I’ve been suffering lately with a condition called frozen shoulder. Basically, it’s when your shoulder muscles become paralyzed and super tight due to not using your arm properly. Mine started back in December with an injury, and the subsequent non-use of my arm led to the frozen shoulder. Contemplating frozen shoulder wandered into thinking about frozen imagination (because my mind wanders the roads less taken).

We often compare our brains to muscles, saying that if we don’t use it, we lose it. Our imaginative muscle is no different—you don’t use it, it gets all atrophied and useless. As a young writer, I had so many ideas, I couldn’t keep up with all of them. They poured out of my brain like Niagara Falls. Now, not so much.

I think I can trace it back to my daughter’s birth. Once I knew I was pregnant, I pushed the stories I had in progress to get the first draft finished before she was born. Then we had the whole infant-daze period, and then I got into editing and revising those drafts. Today, seven years later, I am still revising most of those stories, and have not embarked on a from-scratch novel. I derived my current work in progress from an idea I had many years ago, so even though the novel’s current form is completely new, the ideas and characters are not.

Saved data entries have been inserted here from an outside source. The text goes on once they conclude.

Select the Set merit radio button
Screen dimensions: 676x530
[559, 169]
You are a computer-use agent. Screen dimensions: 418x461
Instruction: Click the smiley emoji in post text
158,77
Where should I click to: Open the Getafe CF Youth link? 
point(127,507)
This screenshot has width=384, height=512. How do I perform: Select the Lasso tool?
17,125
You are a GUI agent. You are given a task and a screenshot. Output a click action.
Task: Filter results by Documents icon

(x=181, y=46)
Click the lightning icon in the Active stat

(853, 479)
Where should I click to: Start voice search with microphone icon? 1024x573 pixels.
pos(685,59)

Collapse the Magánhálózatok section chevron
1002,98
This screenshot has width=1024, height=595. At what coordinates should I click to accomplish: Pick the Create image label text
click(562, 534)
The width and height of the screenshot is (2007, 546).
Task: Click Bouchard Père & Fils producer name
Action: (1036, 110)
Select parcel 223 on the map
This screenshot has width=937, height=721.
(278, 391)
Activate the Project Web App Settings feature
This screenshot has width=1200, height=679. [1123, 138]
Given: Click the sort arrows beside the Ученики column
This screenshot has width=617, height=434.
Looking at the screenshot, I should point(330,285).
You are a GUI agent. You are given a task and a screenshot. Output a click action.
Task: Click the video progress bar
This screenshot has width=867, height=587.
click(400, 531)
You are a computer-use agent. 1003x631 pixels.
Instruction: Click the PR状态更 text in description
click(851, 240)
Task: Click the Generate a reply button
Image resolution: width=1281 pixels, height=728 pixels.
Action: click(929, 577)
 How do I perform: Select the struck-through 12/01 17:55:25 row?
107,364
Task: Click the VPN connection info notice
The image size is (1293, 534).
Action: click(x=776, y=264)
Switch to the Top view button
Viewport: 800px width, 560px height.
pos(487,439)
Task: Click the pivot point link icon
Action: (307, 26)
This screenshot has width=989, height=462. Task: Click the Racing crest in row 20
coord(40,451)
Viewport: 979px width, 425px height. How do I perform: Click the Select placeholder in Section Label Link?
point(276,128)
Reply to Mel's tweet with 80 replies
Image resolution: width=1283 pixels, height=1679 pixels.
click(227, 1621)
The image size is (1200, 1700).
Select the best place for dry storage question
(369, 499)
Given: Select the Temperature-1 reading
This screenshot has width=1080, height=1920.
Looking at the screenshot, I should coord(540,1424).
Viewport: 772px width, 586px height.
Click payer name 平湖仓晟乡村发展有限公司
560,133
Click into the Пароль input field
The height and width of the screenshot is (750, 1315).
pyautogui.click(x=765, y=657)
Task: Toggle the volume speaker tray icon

Truth is, I am not feeling very imaginative when it comes to story ideas. New ideas don’t crop up with the frequency they used to, and I find that my thinking within the stories is not as flexible as when I was younger. Finding fresh ways to approach topics and characters is harder for me. Maybe I am simply getting old and set in my ways—or maybe I have not exercised my imagination for so long that it’s flabby and weak.

My frozen shoulder needs physical therapy to get back to working order. It’s hard, and it hurts like heck as I stretch those muscles again. But that’s the only way to get it back—to push the limits and ask the shoulder to work again. Perhaps my frozen imagination needs some sort of therapy as well. I need to ask it to work again, and push past the comfort zones.

Maybe then my frozen imagination will thaw and my brain will feel more nimble.

So how about it, fellow writers? Any good tips for exercising my imagination muscle?